§ 目的
以下の記録のすべての行について、「pink」を「green」に差し替え、それ以外は変えずに書き直してください。画像は答えに含めないでください。

>>>

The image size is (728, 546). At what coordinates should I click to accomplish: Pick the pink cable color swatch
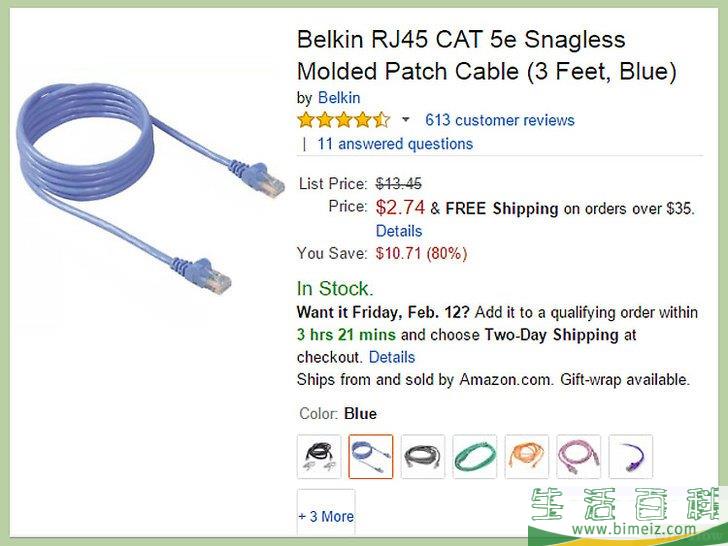click(x=579, y=457)
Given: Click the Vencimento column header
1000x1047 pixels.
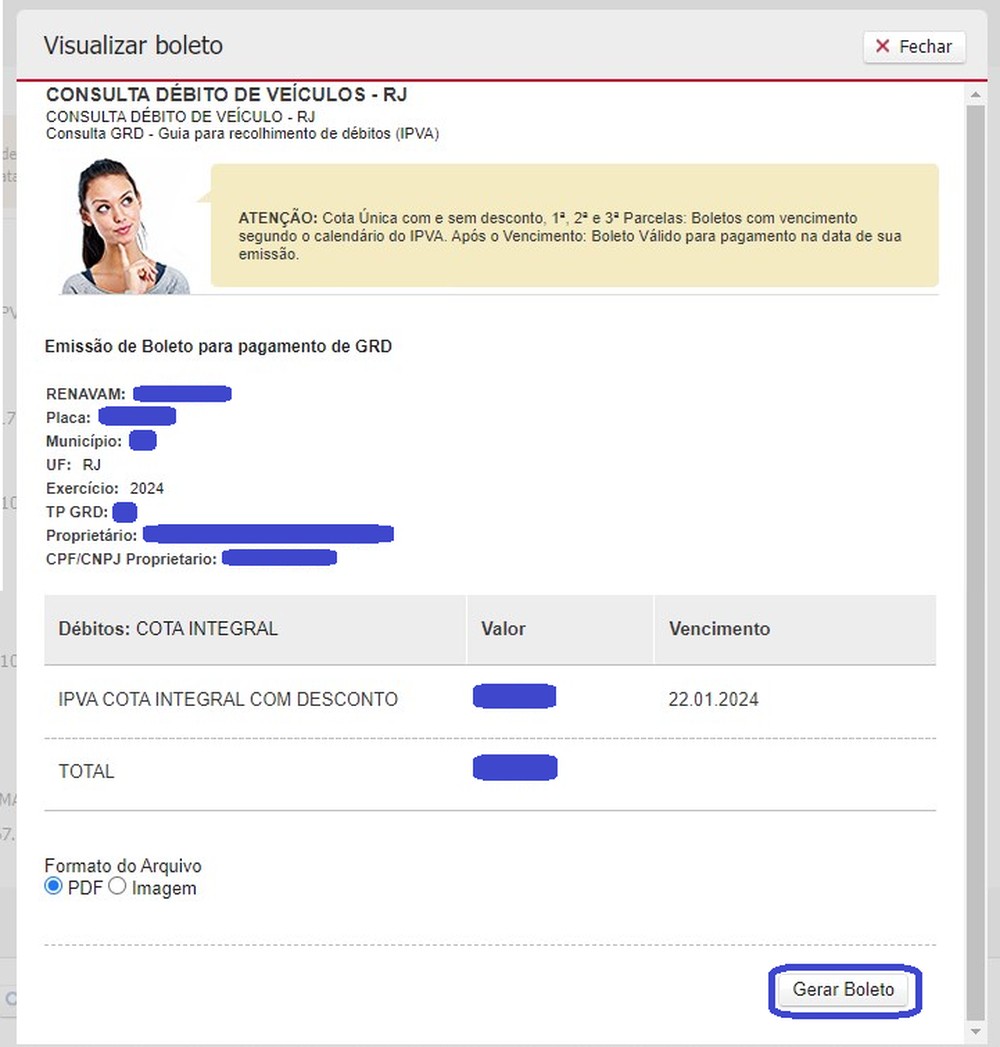Looking at the screenshot, I should point(719,629).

<<<

§ 回答
The image size is (728, 546). At what coordinates should I click to accomplish: Pick the green cable color swatch
click(x=579, y=457)
Given: Click the Vencimento column header
1000x1047 pixels.
Looking at the screenshot, I should point(719,629).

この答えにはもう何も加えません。